Union-Find Data Type

• In the union-find data type, we implement the following two operations:
  • find(p): return the component containing the node p.
  • union(p, q): merge the components containing nodes p and q.
• Goal: design efficient data structure for union-find.
  • Number of nodes (vertices) \(n\) can be huge.
  • Number of union and find operations \(k\) can be huge.
  • Union and find operations may be intermixed. Namely, we want:
    • Usually, we first tell if p and q are from the same component by calling find(p) and find(q).
    • If they are not, we call union(p, q) to merge their components.
• A further note on the data structure is that:
  • Each vertex records the identity of the component
  • The identity can be used to locate the component
  • When performing “union”, update each vertex’s records of their component.
• The simplest structure is to use a sequence (e.g., a list, a map) for each component.
  • find(p): \(\mathcal{O}(1)\)
  • union(p, q): \(\mathcal{O}(n_\text{small})\), \(n_\text{small}\) is the size of the smaller component.
    • Step 1: identify two nodes from different components
    • Step 2: merge the two components (move all nodes from the smaller component to the larger one)
• Amortized time complexity of “union-find”:
  • A union-find operation union-find(p, q):
    • find operation: Tell if p and q are from the same component by calling find(p) and find(q).
    • union operation: If they are not in the same component, we call union(p, q) to merge their components.
  • What is the time complexity for executing union-find for \(k\) times?
    • Time complexity of \(k\) find operations: \(\mathcal{O}(k)\).
    • Time complexity of \(k\) union operations: \(\mathcal{O}(n\log n)\).
      • \((\text{maximial number of ``moves'' for each vertex})\times(\text{number of vertices})\)
      • \((\text{maximial number of ``moves'' for each vertex})=\mathcal{O}(\log n)\): a vertex can only be moved at most \(\log n\) times, as each time a vertex move, its component’s size (at least) doubles until \(n\).
      • \((\text{number of vertices})=\mathcal{O}(n)\).
      • Hence, union is \(\mathcal{O}(n)\) for each operation and \(\mathcal{O}(n\log n)\) for \(k\) operations.
    • Hence, union is very time-consuming due to many “moves”. Can we avoid many “moves?”
• An alternative data structure to implement union-find: tree structure: a naïve implementation
  • We can further simplify the tree structure by using the root to represent the component.
    • In this case, we use a self-loop: that is, the root points to itself.
      • find(p): will simply be to trace back to the root from p.

      Algorithm find(p):
          if not yet reached the root:
              return find(parent of p);
          else: 
              return parent of p;

    • At this time, the time complexity of union is \(\mathcal{O}(1)\).
    • However, the time complexity of find is \(\mathcal{O}(\text{depth})\).
  • To reduce the time complexity of find, we can reduce the \(\text{depth}\) of the tree.
    • We will use a technique of path compression.
      • find(p): will be to trace back to the root from p, and let the root to be the parent of all the traversed nodes.

      Algorithm find(p):
          if not yet reached the root:
              parent of p <- find(parent of p);
          else: 
              return parent of p;

    • Now, the time complexity of find is \(\mathcal{O}(\text{depth}')\), and we know \(\text{depth}'\) is much smaller than \(\text{depth}\).
• Time complexity of union-find by path compression

  • We conduct \(k\) series of union-find operations in a graph with \(n\) vertices.

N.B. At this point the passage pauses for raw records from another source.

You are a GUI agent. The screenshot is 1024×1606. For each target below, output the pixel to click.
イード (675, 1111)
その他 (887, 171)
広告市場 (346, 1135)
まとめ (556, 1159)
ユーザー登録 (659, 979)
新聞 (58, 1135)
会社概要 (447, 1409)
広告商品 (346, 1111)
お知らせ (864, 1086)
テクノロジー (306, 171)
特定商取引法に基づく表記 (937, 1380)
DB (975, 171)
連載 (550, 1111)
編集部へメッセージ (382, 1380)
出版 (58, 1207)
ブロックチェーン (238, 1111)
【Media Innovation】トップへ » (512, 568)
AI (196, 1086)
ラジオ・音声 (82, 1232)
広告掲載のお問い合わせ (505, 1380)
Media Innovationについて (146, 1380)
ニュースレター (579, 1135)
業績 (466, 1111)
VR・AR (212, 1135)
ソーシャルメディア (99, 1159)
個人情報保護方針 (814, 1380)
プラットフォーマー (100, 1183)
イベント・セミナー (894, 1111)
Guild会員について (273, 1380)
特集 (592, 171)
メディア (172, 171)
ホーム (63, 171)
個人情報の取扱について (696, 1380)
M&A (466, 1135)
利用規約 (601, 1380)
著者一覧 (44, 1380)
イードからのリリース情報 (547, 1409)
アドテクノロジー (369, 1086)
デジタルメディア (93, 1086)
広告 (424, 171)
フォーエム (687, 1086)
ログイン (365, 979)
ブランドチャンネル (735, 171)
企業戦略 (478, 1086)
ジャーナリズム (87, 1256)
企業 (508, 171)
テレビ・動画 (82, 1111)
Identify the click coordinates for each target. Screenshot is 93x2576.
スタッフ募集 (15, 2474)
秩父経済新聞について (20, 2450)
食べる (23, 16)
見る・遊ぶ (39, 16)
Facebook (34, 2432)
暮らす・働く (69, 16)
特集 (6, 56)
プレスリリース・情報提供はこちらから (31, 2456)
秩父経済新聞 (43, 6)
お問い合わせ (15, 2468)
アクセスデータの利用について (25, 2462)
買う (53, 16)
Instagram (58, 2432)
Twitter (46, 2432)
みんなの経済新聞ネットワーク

    • Each time find if the current pair of vertices are in the same component.
    • If not, then we union them into the same component.

  • The amortized time complexity of \(k\) series of union-find operations: \(\mathcal{O}(k\log^* n)\), where \(\log^*n\)= log-star \(n\), the inverse of the tower-of-twos function.

    minimum \(n\)	\(2\)	\(2^2=4\)	\(2^{2^2}=16\)	\(2^{2^{2^2}}=65,536\)	\(2^{2^{2^{2^2}}}=2^65,536\)
    \(\log^*n\)	\(1\)	\(2\)	\(3\)	\(4\)	\(5\)

    • This time complexity function is very slow-growing, and we can consider it as the constant time complexity. That is, \(\mathcal{O}(k\log^* n)\sim\mathcal{O}(1)\).